--- Start GIVEN PASSAGE ---

Tuesday, 20 February 2018

Slavery: 'the peculiar institution'

Eyre Crowe, Slave Auction at Richmond, Virginia in
Illustrated London News, 1856

The paradox

Thomas Jefferson
The great paradox of the newly independent United States was that many of the men who signed the Declaration of Independence were slave-owners. Slaves comprised 40 per cent of the population of Virginia, and Jefferson owned about two hundred slaves on his estate in Monticello. It is a near certainty that he was the father of the children of his  slave, Sally Hemmings. New archaeological discoveries are opening up more information about her living quarters.

Jefferson was acutely aware of the incongruity of his position and he looked forward to a time when slavery could be abolished.  However, he was convinced that black people were inferior to whites, and he believed that their lack of intelligence and dark skin rendered them better able than whites to work in the heat of the South. It is not surprising, therefore, that his vision of republican liberty was not realised - it was too full of inconsistencies. In the following generations many of his fellow-southerners came to see slavery not as a necessary evil but as a positive good – so much so that they were prepared to fight a war to preserve what they called their ‘peculiar institution’.

--- End GIVEN PASSAGE ---

# EXERCISE INSTRUCTIONS
**A.** Rewrite the passage on slavery from "Jefferson was acutely" up to and including "their ‘peculiar institution’.", putting "contradiction" in place of "incongruity".
**B.** Name every person mentioned in the passage on slavery.
**C.** Using the passage on slavery, decide whether each statement is correct: (i) Slaves made up 40 percent of Virginia's population. (ii) Jefferson thought black people were the equals of whites. (iii) Jefferson owned about two thousand slaves at Monticello.

--- Start SUPPLIED INFORMATION ---

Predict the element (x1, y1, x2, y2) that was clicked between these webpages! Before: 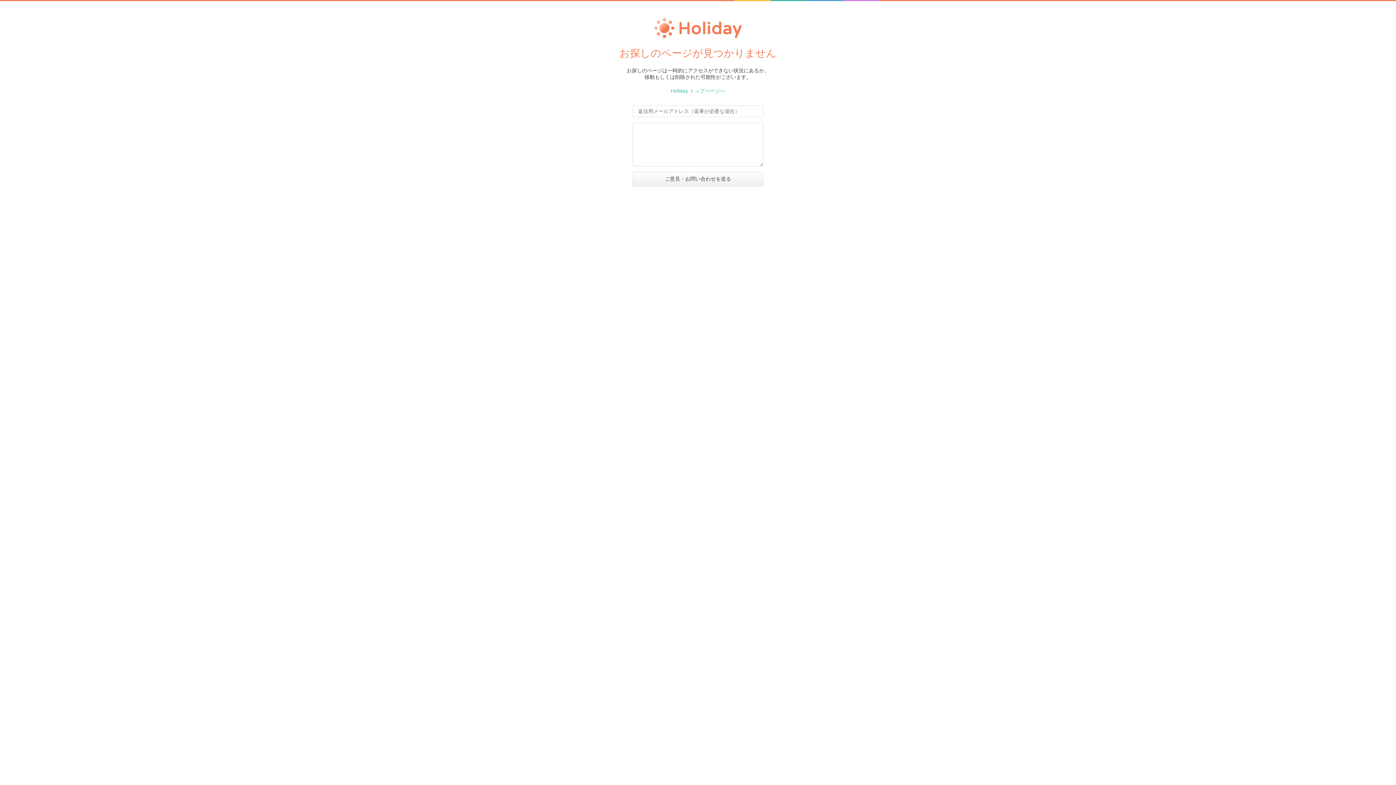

--- End SUPPLIED INFORMATION ---

# RESULTS BY TASK
**A.**
Jefferson was acutely aware of the contradiction of his position and he looked forward to a time when slavery could be abolished.  However, he was convinced that black people were inferior to whites, and he believed that their lack of intelligence and dark skin rendered them better able than whites to work in the heat of the South. It is not surprising, therefore, that his vision of republican liberty was not realised - it was too full of inconsistencies. In the following generations many of his fellow-southerners came to see slavery not as a necessary evil but as a positive good – so much so that they were prepared to fight a war to preserve what they called their ‘peculiar institution’.

**B.** Eyre Crowe, Thomas Jefferson, Sally Hemmings

**C.**
(i) Yes: "Slaves comprised 40 per cent of the population of Virginia"
(ii) No: "he was convinced that black people were inferior to whites"
(iii) No: "Jefferson owned about two hundred slaves on his estate in Monticello"